Militär-diplomatische Mission 1918

Einleitung:

Die politische Aktivität Deutschlands in Georgien während des 1. Weltkriegs war nur von sehr kurzer Dauer, so dass Schlussfolgerungen über deren Auswirkung und Aussichten relativ schwierig sind. Die Hoffnung der Georgier, durch den Sieg Deutschlands über Russland die eigene Unabhängigkeit zu erreichen sei, sollte sich im letzteren Punkt bewahrheiten.
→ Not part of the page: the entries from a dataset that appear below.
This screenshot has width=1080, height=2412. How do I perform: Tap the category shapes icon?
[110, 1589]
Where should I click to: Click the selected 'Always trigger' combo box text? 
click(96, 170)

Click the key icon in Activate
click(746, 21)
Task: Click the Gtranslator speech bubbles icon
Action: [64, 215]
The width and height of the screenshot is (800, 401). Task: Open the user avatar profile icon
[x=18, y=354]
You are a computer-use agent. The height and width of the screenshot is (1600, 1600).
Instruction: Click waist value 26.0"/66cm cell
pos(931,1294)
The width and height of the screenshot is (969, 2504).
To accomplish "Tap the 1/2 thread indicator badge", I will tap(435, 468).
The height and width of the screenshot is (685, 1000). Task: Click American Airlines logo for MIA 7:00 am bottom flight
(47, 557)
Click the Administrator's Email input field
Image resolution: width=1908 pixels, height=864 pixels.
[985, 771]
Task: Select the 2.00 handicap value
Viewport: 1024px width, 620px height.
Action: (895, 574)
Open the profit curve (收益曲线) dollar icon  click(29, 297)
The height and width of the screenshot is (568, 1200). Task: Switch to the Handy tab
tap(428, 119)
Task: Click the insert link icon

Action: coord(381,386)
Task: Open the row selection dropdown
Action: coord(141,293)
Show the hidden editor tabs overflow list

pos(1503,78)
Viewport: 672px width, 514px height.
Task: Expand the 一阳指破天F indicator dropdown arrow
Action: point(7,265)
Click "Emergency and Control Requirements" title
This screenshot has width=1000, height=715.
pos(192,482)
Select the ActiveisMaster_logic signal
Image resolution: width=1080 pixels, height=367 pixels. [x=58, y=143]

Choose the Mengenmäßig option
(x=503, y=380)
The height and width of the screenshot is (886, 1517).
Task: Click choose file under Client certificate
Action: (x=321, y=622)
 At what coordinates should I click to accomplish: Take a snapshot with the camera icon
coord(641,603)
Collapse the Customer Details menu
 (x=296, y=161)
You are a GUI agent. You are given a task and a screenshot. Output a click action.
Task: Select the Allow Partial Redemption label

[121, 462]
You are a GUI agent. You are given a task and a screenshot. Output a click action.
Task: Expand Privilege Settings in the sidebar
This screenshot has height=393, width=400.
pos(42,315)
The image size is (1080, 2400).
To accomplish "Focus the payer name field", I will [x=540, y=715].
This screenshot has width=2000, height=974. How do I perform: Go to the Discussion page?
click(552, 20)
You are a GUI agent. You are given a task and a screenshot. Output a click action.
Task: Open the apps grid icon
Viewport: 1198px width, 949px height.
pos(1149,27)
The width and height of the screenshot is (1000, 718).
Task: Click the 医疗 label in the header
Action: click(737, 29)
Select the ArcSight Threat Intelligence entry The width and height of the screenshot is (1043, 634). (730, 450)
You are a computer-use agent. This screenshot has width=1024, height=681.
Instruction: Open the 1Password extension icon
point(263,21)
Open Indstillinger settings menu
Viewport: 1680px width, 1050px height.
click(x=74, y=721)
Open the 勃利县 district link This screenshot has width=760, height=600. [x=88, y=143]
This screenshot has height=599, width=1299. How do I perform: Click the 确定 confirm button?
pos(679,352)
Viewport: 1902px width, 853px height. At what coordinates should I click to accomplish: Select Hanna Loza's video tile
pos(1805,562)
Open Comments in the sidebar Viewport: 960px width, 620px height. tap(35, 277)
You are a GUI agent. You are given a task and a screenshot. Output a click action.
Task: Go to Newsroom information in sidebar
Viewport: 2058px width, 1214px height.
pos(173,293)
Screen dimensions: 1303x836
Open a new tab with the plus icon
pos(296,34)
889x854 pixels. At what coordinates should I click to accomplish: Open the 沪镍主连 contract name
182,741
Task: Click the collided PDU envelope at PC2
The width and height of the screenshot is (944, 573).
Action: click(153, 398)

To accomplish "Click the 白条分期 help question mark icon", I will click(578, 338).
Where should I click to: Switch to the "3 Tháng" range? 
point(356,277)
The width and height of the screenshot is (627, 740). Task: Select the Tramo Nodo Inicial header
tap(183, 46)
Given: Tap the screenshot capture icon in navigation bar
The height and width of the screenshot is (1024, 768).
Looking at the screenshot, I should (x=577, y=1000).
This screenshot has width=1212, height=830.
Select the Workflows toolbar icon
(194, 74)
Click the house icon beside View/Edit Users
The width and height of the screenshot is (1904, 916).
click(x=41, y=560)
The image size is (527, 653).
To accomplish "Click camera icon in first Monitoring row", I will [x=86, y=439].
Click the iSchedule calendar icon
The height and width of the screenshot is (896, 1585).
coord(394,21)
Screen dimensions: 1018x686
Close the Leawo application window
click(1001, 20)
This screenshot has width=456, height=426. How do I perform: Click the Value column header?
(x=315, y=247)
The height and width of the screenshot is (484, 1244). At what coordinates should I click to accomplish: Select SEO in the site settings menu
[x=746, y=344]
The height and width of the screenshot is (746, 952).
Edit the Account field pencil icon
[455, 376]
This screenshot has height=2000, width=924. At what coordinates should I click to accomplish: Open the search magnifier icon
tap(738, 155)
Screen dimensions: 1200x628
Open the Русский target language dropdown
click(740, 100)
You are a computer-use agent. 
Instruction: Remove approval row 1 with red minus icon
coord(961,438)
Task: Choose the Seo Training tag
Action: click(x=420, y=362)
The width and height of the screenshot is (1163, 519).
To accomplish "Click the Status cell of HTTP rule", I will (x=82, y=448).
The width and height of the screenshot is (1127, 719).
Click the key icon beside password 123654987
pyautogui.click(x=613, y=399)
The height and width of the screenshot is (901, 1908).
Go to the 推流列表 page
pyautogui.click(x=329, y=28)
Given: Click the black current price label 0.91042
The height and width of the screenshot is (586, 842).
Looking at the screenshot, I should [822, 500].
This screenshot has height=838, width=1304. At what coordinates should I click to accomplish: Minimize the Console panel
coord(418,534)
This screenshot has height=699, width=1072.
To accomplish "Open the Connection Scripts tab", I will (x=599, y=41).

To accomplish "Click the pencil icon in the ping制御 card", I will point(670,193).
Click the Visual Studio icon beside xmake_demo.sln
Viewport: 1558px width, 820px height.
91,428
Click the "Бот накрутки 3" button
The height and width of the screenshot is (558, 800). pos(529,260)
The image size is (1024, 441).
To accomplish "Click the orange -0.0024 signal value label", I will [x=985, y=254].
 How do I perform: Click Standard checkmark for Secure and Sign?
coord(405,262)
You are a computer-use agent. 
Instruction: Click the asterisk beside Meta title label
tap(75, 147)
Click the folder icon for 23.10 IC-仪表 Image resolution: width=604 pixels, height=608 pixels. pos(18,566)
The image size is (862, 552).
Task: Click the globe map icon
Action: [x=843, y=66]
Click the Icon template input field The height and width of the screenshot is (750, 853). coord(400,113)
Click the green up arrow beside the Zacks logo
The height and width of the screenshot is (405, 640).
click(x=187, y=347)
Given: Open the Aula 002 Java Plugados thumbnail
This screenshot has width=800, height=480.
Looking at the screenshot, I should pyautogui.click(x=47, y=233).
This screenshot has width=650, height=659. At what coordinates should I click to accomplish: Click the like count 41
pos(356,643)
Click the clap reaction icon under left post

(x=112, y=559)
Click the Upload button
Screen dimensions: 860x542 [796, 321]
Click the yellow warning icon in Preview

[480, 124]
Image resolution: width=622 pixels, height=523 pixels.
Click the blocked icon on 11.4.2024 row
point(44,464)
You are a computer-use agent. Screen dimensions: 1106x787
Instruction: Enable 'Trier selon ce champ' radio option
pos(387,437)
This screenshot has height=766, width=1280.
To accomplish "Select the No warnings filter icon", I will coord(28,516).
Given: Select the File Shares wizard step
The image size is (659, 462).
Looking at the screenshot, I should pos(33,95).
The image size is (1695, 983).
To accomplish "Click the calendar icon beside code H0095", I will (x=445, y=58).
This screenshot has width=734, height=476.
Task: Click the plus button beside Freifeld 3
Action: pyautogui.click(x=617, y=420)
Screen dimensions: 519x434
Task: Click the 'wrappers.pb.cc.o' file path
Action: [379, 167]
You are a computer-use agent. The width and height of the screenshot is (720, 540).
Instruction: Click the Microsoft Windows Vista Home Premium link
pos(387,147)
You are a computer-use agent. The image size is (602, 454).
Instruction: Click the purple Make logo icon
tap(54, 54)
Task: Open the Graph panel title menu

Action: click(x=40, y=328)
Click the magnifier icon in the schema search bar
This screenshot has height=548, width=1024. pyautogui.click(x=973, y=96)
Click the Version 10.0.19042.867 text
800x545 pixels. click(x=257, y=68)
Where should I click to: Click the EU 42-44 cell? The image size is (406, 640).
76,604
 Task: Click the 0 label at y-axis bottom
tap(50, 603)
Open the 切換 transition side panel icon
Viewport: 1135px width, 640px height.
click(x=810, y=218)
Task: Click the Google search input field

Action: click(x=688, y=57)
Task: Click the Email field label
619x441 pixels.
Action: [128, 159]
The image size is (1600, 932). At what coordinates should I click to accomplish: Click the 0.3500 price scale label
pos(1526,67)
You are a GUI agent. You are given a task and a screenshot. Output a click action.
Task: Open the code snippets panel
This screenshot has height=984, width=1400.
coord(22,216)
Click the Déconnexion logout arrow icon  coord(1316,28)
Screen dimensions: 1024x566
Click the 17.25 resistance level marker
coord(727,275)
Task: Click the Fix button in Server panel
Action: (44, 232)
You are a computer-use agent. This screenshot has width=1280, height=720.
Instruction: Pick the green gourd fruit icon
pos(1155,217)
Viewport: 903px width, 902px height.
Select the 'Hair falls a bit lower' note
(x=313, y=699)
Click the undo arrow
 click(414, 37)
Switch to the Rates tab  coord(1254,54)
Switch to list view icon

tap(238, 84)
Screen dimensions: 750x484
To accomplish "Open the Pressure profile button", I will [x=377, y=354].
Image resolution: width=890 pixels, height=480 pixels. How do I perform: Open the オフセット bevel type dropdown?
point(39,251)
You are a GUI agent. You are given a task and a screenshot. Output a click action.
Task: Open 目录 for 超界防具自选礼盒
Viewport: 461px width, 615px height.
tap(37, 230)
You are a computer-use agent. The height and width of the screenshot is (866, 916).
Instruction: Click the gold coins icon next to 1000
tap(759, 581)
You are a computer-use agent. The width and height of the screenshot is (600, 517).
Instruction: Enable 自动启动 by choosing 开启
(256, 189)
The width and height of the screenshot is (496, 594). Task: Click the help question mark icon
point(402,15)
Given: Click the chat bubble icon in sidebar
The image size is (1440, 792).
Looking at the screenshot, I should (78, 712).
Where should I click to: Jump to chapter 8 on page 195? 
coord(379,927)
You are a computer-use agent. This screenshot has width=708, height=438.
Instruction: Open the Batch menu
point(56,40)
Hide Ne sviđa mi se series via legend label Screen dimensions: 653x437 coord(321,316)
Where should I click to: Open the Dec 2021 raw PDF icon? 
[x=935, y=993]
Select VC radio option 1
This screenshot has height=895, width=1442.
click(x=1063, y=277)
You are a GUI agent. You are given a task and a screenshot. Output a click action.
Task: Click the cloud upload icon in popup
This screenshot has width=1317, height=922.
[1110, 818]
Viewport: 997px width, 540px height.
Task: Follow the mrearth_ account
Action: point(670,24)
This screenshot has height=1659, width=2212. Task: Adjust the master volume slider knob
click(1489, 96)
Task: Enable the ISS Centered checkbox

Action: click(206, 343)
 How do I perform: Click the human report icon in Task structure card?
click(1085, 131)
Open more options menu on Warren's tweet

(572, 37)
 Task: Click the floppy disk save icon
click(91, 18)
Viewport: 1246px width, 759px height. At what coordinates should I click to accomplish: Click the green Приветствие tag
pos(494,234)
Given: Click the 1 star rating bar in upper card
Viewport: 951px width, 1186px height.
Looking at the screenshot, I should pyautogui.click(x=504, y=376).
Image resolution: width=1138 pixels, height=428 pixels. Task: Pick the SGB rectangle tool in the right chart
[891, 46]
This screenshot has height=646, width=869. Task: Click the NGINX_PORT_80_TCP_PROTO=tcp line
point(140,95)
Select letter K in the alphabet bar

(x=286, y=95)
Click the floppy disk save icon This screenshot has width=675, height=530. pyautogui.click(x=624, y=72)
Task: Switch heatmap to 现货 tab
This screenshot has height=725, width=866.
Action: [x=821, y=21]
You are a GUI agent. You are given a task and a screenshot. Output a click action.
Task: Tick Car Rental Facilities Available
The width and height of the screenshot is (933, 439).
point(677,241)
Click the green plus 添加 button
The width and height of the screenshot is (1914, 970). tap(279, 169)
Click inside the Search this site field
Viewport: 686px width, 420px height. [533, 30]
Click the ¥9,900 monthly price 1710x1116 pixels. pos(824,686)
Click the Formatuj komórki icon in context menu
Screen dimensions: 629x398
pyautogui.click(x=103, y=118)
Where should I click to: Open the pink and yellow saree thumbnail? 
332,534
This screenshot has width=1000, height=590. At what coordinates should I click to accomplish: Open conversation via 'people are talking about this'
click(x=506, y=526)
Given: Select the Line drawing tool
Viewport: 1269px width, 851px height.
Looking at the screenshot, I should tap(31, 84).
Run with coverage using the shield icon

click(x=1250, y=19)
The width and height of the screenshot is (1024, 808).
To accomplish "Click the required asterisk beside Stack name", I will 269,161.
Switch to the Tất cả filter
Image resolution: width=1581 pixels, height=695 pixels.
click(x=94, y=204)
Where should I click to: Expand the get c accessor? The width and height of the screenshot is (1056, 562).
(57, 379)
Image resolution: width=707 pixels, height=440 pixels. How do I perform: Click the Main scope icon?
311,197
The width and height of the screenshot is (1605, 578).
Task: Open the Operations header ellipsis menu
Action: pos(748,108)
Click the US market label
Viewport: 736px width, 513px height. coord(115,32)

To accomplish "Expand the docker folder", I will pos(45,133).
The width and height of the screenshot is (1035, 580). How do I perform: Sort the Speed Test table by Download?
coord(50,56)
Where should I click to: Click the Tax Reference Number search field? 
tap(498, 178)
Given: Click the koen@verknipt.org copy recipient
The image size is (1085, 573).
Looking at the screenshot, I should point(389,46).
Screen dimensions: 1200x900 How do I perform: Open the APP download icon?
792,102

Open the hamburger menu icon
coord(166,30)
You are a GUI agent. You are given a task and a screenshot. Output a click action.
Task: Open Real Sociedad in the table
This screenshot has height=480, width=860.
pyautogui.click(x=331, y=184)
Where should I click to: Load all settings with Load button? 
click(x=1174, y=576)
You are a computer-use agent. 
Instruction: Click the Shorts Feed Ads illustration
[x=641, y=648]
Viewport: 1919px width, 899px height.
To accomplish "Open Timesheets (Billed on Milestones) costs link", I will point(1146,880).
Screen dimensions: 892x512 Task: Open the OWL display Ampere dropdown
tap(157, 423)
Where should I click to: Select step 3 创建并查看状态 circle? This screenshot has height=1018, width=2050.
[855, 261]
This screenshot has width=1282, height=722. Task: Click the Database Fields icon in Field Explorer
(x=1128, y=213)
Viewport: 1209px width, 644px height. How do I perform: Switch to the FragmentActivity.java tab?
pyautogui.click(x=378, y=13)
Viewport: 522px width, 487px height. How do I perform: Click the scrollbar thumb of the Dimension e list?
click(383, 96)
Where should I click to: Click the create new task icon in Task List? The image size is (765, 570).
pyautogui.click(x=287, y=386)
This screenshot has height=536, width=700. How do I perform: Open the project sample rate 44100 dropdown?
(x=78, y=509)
Deutschlands Ziele in Georgien waren zum einen der Erhalt des Gebietes und zum anderen die Angliederung an Deutschland durch Wirtschaftsbündnisse und Militärkonventionen. Des Weiteren wollte Deutschland den pantürkischen Bestrebungen einen Riegel vorschieben. Diese Ziele waren nur durch eine Unabhängigkeit Georgiens möglich, so dass sich eine große Schnittfläche der deutschen und georgischen Interessen herauskristallisierte. Als die Türken in Batumi eindrangen und das Gebiet besetzten, kam der Zeitpunkt, an dem Deutschland aktiv in das Geschehen eingreifen sollte. Deutschland und Georgien unterzeichneten ein Abkommen, in dem die Sicherung der georgischen Grenzen zugesagt wurde und Deutschland eine vermittelnde Rolle zwischen Georgien und Russland einnehmen sollte. Somit war Deutschland der Taufvater der georgischen Unabhängigkeit, die bis 1921 andauerte. Um die in dem Abkommen erklärten Absichten durchzusetzen, schickte Deutschland 3000 Soldaten nach Georgien.